_DOCUMENT SEGMENT_.

By Tom Wilson
LONDON, Dec 3 (Reuters) - U.S. asset manager WisdomTree launched on Tuesday its first investment product that tracks bitcoin, a rare example of a mainstream money manager offering exposure to the volatile world of digital currencies.
WisdomTree, which specialises in exchange-traded funds, said in a statement the bitcoin exchange product (ETP) will offer large investors exposure to bitcoin without the need to directly hold the asset.
The ETP is the first of its kind by a mainstream, established asset manager, said Jason Guthrie, WisdomTree Europe's head of capital markets. WisdomTree oversees assets worth over $60 billion.
Cryptocurrency markets remain opaque and largely unregulated, suffering from frequent hacks and heists, with big money managers from pension funds tending to steer clear as a result.
Virtual currencies, including bitcoin BTC=BTSP, can be used to move money around the world quickly and with relative anonymity without the need for a central authority such as a bank or a government. Until now, though, bitcoin has seen little practical use, and is instead mostly used as a speculative asset.
The ETP, which will trade on Switzerland's main stock exchange, will offer more liquid and transparent bitcoin trading, WisdomTree said. Its format will circumvent the need for investors to store the private access keys needed to safely hold cryptocurrencies, it added.

Collection entries:
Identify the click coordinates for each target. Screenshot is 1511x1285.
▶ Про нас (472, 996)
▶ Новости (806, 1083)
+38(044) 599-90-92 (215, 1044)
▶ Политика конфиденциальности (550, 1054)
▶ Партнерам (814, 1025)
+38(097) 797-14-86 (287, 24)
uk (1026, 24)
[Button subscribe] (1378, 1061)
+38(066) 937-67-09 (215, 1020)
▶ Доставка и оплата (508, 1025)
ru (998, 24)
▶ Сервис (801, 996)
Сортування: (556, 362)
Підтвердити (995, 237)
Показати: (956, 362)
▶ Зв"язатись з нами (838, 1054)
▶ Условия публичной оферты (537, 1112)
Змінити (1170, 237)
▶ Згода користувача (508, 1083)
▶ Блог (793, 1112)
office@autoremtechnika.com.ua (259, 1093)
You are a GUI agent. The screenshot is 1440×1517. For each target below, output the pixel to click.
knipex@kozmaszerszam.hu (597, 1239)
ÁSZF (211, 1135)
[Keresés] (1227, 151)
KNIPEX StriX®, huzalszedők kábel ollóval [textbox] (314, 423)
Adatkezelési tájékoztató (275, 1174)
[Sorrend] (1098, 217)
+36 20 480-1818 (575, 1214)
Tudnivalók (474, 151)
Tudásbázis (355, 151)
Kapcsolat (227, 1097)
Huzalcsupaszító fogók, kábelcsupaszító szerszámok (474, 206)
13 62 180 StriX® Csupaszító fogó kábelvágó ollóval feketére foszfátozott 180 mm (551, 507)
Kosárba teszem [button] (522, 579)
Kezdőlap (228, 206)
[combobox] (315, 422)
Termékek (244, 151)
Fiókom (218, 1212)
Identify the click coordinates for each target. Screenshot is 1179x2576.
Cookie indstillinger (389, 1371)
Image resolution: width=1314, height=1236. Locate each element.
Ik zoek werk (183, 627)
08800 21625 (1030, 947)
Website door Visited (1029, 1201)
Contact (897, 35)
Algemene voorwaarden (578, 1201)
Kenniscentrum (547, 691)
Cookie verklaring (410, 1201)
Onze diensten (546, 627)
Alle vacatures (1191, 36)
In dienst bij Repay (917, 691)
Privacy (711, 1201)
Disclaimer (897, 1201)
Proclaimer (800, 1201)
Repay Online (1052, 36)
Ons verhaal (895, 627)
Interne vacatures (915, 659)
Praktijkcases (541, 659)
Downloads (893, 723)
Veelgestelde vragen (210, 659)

_EXERCISE REQUIREMENTS_.
A: Summarize the article on WisdomTree's bitcoin product in two sentences.
B: According to the article on WisdomTree's bitcoin product, on which exchange will the ETP trade?
C: Write the next part of the article on WisdomTree's bitcoin product, starting after its final sentence.

_YOUR RESPONSES_.
A: WisdomTree, a U.S. asset manager specializing in exchange-traded funds, launched its first bitcoin-tracking exchange product, which WisdomTree Europe's head of capital markets called the first of its kind by a mainstream, established asset manager. The product, which will trade on Switzerland's main stock exchange, will give large investors exposure to bitcoin without the need to hold the asset directly or store private access keys, in a market that remains opaque and largely unregulated.

B: It will trade on Switzerland's main stock exchange.

C:
The product's underlying bitcoin will be held in "cold," or offline, storage by Swissquote bank SQN.S, Guthrie said.
It is unclear whether WisdomTree's move will tempt major investors to dabble in cryptocurrencies.
Other large financial firms already offer crypto products and services, including futures from the New York Stock Exchange owner the Intercontinental Exchange Inc ICE.N and CME Group Inc CME.O.
WisdomTree's Guthrie said the product would be popular with long-term investors who may find futures difficult to trade and manage.
"There is a demand for things in an exchange-traded format," he told Reuters. "There are plenty of clients that either can't trade futures, or find a physically-backed exchange traded product to be operationally more efficient."